### Instruction
Copy the material below line for line, changing nothing.

### Data records
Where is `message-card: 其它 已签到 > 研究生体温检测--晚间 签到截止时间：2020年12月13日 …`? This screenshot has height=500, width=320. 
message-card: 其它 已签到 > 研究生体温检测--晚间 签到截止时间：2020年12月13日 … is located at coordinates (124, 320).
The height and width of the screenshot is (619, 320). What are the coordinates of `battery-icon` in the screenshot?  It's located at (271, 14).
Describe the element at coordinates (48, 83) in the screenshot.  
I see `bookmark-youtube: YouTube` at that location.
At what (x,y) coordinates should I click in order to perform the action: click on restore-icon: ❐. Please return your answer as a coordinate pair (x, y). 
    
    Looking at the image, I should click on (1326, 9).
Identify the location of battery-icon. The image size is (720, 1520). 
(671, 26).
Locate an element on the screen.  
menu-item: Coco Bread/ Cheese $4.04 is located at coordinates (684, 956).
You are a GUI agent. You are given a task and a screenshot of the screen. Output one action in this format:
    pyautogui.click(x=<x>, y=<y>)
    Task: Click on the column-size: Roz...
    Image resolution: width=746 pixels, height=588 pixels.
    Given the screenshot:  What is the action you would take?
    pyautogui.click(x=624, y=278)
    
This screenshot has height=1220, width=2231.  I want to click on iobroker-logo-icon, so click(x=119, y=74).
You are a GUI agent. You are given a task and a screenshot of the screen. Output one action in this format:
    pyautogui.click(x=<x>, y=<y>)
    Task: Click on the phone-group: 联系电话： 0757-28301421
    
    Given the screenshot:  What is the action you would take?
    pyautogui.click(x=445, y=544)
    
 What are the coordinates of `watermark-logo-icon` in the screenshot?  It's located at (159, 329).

### Answer to this task
Where is `message-card: 其它 已签到 > 研究生体温检测--晚间 签到截止时间：2020年12月13日 …`? This screenshot has height=500, width=320. 
message-card: 其它 已签到 > 研究生体温检测--晚间 签到截止时间：2020年12月13日 … is located at coordinates (124, 320).
The height and width of the screenshot is (619, 320). What are the coordinates of `battery-icon` in the screenshot?  It's located at (271, 14).
Describe the element at coordinates (48, 83) in the screenshot.  
I see `bookmark-youtube: YouTube` at that location.
At what (x,y) coordinates should I click in order to perform the action: click on restore-icon: ❐. Please return your answer as a coordinate pair (x, y). 
    
    Looking at the image, I should click on (1326, 9).
Identify the location of battery-icon. The image size is (720, 1520). 
(671, 26).
Locate an element on the screen.  
menu-item: Coco Bread/ Cheese $4.04 is located at coordinates (684, 956).
You are a GUI agent. You are given a task and a screenshot of the screen. Output one action in this format:
    pyautogui.click(x=<x>, y=<y>)
    Task: Click on the column-size: Roz...
    Image resolution: width=746 pixels, height=588 pixels.
    Given the screenshot:  What is the action you would take?
    pyautogui.click(x=624, y=278)
    
This screenshot has height=1220, width=2231.  I want to click on iobroker-logo-icon, so click(x=119, y=74).
You are a GUI agent. You are given a task and a screenshot of the screen. Output one action in this format:
    pyautogui.click(x=<x>, y=<y>)
    Task: Click on the phone-group: 联系电话： 0757-28301421
    
    Given the screenshot:  What is the action you would take?
    pyautogui.click(x=445, y=544)
    
 What are the coordinates of `watermark-logo-icon` in the screenshot?  It's located at (159, 329).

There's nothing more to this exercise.